_What to produce_.
Could you write out the records exactly as they are given?
:::
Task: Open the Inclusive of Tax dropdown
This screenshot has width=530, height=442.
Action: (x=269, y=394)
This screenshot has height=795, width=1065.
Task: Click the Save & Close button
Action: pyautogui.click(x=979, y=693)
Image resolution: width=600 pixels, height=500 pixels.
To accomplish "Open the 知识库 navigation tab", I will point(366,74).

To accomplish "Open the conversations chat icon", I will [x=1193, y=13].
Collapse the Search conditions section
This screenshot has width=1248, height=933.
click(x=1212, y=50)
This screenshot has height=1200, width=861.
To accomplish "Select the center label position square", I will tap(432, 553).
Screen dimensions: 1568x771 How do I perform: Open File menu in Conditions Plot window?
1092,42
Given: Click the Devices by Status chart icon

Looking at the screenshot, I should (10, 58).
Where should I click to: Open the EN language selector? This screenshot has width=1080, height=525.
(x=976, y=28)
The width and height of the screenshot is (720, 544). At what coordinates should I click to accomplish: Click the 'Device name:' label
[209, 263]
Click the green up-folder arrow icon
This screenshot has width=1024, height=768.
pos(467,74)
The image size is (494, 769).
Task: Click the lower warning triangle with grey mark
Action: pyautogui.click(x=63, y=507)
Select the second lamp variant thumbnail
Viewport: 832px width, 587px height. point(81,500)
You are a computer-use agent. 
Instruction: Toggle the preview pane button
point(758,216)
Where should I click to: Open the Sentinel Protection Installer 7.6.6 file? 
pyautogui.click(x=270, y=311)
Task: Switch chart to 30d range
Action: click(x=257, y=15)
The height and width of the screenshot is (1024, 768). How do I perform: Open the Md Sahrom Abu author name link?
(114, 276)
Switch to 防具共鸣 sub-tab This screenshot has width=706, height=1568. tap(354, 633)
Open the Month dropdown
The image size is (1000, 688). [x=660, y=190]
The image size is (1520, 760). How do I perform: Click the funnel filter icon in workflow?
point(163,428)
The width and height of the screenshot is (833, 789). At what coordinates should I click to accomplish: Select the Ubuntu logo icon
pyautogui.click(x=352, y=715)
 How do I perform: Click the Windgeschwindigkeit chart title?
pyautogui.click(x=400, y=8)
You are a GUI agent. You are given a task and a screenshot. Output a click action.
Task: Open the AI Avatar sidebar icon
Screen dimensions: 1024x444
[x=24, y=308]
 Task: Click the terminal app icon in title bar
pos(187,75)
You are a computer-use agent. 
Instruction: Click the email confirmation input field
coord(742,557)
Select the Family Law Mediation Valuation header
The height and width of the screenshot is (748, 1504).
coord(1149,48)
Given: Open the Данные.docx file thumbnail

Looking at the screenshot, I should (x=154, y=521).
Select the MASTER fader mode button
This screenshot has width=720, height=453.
:::
_Finished exercise_.
Task: Open the Inclusive of Tax dropdown
This screenshot has width=530, height=442.
Action: (x=269, y=394)
This screenshot has height=795, width=1065.
Task: Click the Save & Close button
Action: pyautogui.click(x=979, y=693)
Image resolution: width=600 pixels, height=500 pixels.
To accomplish "Open the 知识库 navigation tab", I will point(366,74).

To accomplish "Open the conversations chat icon", I will [x=1193, y=13].
Collapse the Search conditions section
This screenshot has width=1248, height=933.
click(x=1212, y=50)
This screenshot has height=1200, width=861.
To accomplish "Select the center label position square", I will tap(432, 553).
Screen dimensions: 1568x771 How do I perform: Open File menu in Conditions Plot window?
1092,42
Given: Click the Devices by Status chart icon

Looking at the screenshot, I should (10, 58).
Where should I click to: Open the EN language selector? This screenshot has width=1080, height=525.
(x=976, y=28)
The width and height of the screenshot is (720, 544). At what coordinates should I click to accomplish: Click the 'Device name:' label
[209, 263]
Click the green up-folder arrow icon
This screenshot has width=1024, height=768.
pos(467,74)
The image size is (494, 769).
Task: Click the lower warning triangle with grey mark
Action: pyautogui.click(x=63, y=507)
Select the second lamp variant thumbnail
Viewport: 832px width, 587px height. point(81,500)
You are a computer-use agent. 
Instruction: Toggle the preview pane button
point(758,216)
Where should I click to: Open the Sentinel Protection Installer 7.6.6 file? 
pyautogui.click(x=270, y=311)
Task: Switch chart to 30d range
Action: click(x=257, y=15)
The height and width of the screenshot is (1024, 768). How do I perform: Open the Md Sahrom Abu author name link?
(114, 276)
Switch to 防具共鸣 sub-tab This screenshot has width=706, height=1568. tap(354, 633)
Open the Month dropdown
The image size is (1000, 688). [x=660, y=190]
The image size is (1520, 760). How do I perform: Click the funnel filter icon in workflow?
point(163,428)
The width and height of the screenshot is (833, 789). At what coordinates should I click to accomplish: Select the Ubuntu logo icon
pyautogui.click(x=352, y=715)
 How do I perform: Click the Windgeschwindigkeit chart title?
pyautogui.click(x=400, y=8)
You are a GUI agent. You are given a task and a screenshot. Output a click action.
Task: Open the AI Avatar sidebar icon
Screen dimensions: 1024x444
[x=24, y=308]
 Task: Click the terminal app icon in title bar
pos(187,75)
You are a computer-use agent. 
Instruction: Click the email confirmation input field
coord(742,557)
Select the Family Law Mediation Valuation header
The height and width of the screenshot is (748, 1504).
coord(1149,48)
Given: Open the Данные.docx file thumbnail

Looking at the screenshot, I should (x=154, y=521).
Select the MASTER fader mode button
This screenshot has width=720, height=453.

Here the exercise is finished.